Hi there, I have two question: 1 - Why did you choose Markdown? It seems an odd ...

amasad · on May 3, 2023

1- We trained on languages that are most popular on Replit. Markdown is important because you need some amount of natural language in the data, and it will act as a sort of "natural language label" for code.

2- I like how portable it is being a single small model doing a lot of languages. Single code models are an approach that models like Salesforce/Codegen did that, but I believe we beat (or get very close) to their mono models on benchmarks.

fuzzythinker · on May 3, 2023

Have you thought of finding or creating something like this [0]?

I created this as the basis for my origami folding descriptive language. I tried to find something similar, requirements being both well structured and English-like but couldn't find any, so I created it.

The origami folding app will hopefully be out in 2 weeks, so you can see how it's used.

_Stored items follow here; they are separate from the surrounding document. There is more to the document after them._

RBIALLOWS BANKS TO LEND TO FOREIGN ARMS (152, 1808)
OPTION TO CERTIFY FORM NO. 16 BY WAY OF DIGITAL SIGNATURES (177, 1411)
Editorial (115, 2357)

[0] https://github.com/fuzzthink/mation-spec

runnerup · on May 3, 2023

They trained on https://huggingface.co/datasets/bigcode/the-stack-dedup which is a massive curated dataset accumulated from GitHub. Details are here: https://www.bigcode-project.org/docs/about/the-stack/

Many of the most-represented "languages" on GitHub are actually things like JSON, XML, HTML, CSV, text, markdown, YAML, and SVG.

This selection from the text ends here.